You can configure up to three email addresses to send alerts to, with all three addresses getting the same alert. It would have been nice to set one address to receive text and the others to receive video. Unfortunately again, there is no testing of email addresses. Other webcams have a convenient test button that sends a test email so that you can verify that your email settings are good. With the Actiontec camera, though, you enter the email address information, start dancing in front of the camera and then check your email. At least if there is a problem, it will say “Send e-mail error” in the logs.
Video Settings and Features
Resolution and color adjustments are made in the Video Settings window (Figure 10). Resolution can be set to 640×480, 320×240 (default), or 160×120 with your choice of Normal, High or Very High Image Quality. The camera frequency can be set to compensate for 50 or 60 Hz flourescent lighting and you can toggle audio in the last check box.
Figure 10: Video settings
(click on image to enlarge)
One major weakness of the product is that you cannot take snapshots or record video using the built-in admin capabilities. Actiontec provides a separate viewer / recorder utility (Figure 11) to do this, but it is a Windows-only application. Single OS support aside, I think this is a big disadvantage. Let’s say you are viewing video through the webpage and you see an intruder walk by.

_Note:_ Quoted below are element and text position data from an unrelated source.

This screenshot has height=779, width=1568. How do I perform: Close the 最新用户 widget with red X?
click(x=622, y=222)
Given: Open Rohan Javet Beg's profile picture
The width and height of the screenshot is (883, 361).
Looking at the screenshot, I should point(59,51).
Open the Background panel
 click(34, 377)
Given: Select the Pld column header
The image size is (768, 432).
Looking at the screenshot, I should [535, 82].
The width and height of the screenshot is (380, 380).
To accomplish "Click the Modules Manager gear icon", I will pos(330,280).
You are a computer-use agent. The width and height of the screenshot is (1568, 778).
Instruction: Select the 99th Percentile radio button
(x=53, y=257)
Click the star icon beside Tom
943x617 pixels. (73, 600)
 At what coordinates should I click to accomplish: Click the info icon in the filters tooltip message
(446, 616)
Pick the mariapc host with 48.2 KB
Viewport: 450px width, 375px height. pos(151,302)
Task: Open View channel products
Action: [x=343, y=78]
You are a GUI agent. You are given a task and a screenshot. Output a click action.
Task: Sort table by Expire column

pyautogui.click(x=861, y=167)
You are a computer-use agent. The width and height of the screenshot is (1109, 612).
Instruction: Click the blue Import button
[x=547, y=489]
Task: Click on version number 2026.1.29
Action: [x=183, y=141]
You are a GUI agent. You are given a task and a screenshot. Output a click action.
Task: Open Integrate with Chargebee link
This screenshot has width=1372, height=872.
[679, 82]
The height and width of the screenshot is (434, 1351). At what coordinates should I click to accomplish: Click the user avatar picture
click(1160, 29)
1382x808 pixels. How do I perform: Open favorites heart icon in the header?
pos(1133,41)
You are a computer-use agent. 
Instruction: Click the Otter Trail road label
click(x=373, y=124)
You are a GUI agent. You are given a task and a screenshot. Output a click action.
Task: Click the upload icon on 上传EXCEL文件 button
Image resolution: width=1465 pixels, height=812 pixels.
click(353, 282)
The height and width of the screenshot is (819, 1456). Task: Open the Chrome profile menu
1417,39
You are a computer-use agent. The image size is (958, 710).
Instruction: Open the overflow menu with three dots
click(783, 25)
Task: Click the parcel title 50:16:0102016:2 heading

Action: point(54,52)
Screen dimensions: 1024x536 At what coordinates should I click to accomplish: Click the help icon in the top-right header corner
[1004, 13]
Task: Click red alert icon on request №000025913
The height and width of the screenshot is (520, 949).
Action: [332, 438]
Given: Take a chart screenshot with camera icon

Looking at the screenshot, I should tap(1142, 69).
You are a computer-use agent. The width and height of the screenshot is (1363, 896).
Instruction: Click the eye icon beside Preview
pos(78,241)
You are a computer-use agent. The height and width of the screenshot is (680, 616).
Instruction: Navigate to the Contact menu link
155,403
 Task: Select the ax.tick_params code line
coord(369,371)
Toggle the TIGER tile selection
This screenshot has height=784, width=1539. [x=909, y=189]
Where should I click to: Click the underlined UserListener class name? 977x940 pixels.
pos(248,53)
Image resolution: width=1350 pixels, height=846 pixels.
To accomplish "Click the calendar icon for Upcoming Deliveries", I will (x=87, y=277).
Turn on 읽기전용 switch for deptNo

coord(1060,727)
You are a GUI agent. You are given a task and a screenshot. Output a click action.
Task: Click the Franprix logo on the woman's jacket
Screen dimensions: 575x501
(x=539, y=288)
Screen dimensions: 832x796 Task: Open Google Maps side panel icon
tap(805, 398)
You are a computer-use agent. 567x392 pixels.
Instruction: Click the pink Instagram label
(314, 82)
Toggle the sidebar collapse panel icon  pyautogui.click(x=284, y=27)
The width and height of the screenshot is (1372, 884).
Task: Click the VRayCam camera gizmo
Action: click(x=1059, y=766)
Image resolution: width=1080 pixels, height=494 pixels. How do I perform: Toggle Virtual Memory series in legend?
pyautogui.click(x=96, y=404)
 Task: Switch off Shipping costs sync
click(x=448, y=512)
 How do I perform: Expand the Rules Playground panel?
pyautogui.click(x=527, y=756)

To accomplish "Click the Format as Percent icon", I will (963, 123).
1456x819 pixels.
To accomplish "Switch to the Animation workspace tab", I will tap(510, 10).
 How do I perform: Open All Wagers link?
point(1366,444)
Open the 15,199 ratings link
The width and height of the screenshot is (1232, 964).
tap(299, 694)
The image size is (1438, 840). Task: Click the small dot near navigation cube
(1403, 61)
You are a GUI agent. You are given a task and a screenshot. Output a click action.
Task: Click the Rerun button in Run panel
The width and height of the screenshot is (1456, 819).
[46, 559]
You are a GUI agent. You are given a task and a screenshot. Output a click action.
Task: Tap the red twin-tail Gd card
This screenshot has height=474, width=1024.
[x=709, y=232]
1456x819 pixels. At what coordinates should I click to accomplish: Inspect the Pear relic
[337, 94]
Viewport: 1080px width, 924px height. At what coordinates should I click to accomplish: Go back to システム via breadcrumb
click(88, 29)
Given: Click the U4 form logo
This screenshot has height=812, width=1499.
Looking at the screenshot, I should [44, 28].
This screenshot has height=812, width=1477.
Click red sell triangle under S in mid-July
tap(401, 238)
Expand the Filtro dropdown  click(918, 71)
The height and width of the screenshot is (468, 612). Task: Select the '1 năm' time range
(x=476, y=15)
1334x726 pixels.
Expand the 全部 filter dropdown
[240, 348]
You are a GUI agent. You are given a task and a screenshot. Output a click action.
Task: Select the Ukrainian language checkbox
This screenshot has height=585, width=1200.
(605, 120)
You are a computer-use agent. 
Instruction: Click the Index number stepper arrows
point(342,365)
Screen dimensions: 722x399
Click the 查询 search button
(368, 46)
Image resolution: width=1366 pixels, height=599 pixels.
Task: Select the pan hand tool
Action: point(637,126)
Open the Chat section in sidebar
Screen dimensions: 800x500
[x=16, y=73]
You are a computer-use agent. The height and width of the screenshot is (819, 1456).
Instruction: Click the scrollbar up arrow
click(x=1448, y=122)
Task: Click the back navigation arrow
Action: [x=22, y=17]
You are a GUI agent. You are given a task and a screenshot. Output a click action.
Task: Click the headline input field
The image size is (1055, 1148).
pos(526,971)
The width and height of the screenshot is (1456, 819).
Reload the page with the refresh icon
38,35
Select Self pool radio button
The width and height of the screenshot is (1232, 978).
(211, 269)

If you wanted to record the moment, you would have to start the viewer / recorder utility and then finally be able to record.
Figure 11: Viewer / Recorder Utility
Locations for your snapshots and recordings can be set in the Preferences menu of the Viewer / Recorder Utility (Figure 12). A maximum recording time can also be set.
Figure 12: Viewer / Recorder Utility File Location Preferences
Recording can also be scheduled in advance for one time only, daily, or on specific days such as Monday only (Figure 13). Starting times and duration can also be set. Of course since the utility tells the camera when to start recording, and stores the recorded material, you will need to keep your computer on.
Figure 13: Viewer / Recorder Utility scheduling
You can judge for yourself if the video quality meets your needs via a short video I captured using the Actiontec Viewer / Recorder program. The quality is acceptable, possibly on par with some webcams, but does not come close to Axis’ cameras (which to be fair are much more expensive).
Video (.ASF – 25 Seconds – 1.5 MB – zip format)
Note: Some versions of Windows Media Player may require you to download a codec from this page to play this file.
I ran some quick and dirty wireless range testing by putting the camera in my car (which sports an inverter for AC power) and moving it to a point in my building’s parking lot about 150 feet (46 m) away. The camera remained connected to my AP, with no discernable difference in picture quality. I probably could have extended the range if necessary, courtesy of the camera’s upgradable antenna.
In all, I found the Actiontec Wireless Network Camera to fall short of what I expect from a networked camera. The positives are its wireless and audio recording capabilities, with passable video quality. But it lacks powered focus, zoom and ability to be aimed remotely, although I wouldn’t hold those points against it, considering its $200 price point (available direct from Actiontec only).
But while the basic hardware itself seems sound, the software implementation needs work. Motion detection setup could have been much better, especially for setup and debug. And the inability to take snapshots and record video while accessing the camera’s built-in webpage is not only frustrating, but limits its customer base to Windows users. Likewise, the ActiveX requirement for webpage access will not endear this camera to buyers trying to move away from Microsoft’s IE.